Услышав, как хлопает входная дверь, снова перевожу взгляд на лампу на прикроватной тумбочке. А может, правда ударить Гончарова со всей силы по голове, чтобы у него мозги встали на место? Разве можно так с людьми поступать, как он это делает?
— Что все это значит? — Стараюсь говорить, чтобы голос не выдавал того, как сильно я волнуюсь. — Грозишь мне уголовными статьями, а сам?..
— Ты же прочла документы. Все нотариально заверено. С точки зрения закона, я чист. Ты теперь тоже. Можешь расслабиться и получать от жизни удовольствие. Благо средства тебе это позволяют. Как и отписать сестре свои ипотечные проблемы.
— И при каких же обстоятельствах я успела стать твоей женой? До вчерашнего дня я даже не знала о твоем существовании.
Гончаров не спеша проходит через весь номер и останавливается у кровати.
— Я часто мотался в ваш город в последнее время. В одну из поездок ты ответила мне взаимностью и мы сходили в загс. Ты же читала документы? Или на радостях, что теперь не нищая оборванка, не стала вдаваться в подробности? — Он нахально усмехается.
— На радостях? — переспрашиваю я, пытаясь сохранять спокойствие, но с каждой минутой это получается все хуже и хуже.
А когда Гончаров берет с кровати наручники и неторопливо подходит ко мне, нависая тенью, в животе образуется неприятный ком. Присев на корточки, Костя заключает мои запястья в розовые кандалы и довольно улыбается. Пока я безуспешно борюсь с собой, пытаясь подавить внутри зарождающуюся панику и протест.
— Сейчас у нас по плану супружеский долг, милая. С какой позы начнем? Давай сзади? Тебе же не особо приятно на меня смотреть?
— Ты...
— Поаккуратнее с выражениями, — обрывает меня Гончаров и выпрямляется. Дергает к себе и прижимает к своему твердому телу. — Если доконаешь меня, то с тобой может произойти несчастный случай и мне придется искать экземпляр посговорчивее.

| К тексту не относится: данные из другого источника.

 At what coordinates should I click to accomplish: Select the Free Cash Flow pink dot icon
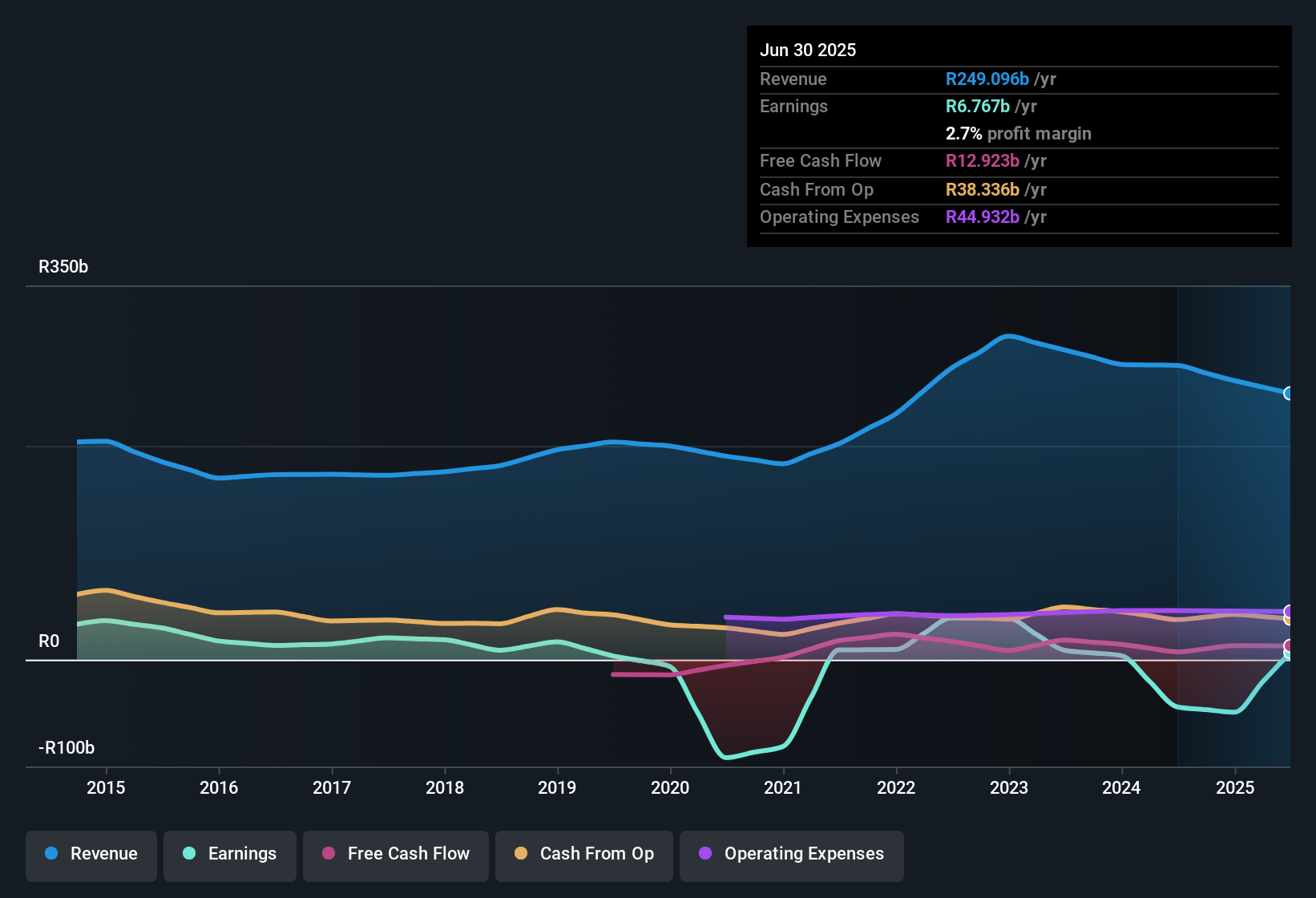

Сейчас в его голосе сквозит превосходство. Упивается тем, что сильнее и поставил меня в безвыходное положение?
Я щурю глаза и копирую оттенки металла в его тоне:
— Тебе прекрасно известно, почему я подписала этот бред, — киваю на стопку документов. — И про секс там не было написано ни слова. Тем более про твои извращенные предпочтения.
— Не было, — соглашается Гончаров. — И не будет такого в официальных документах, потому что я не привык выставлять свою личную жизнь напоказ. Но тебе, так и быть, покажу сейчас парочку своих предпочтений.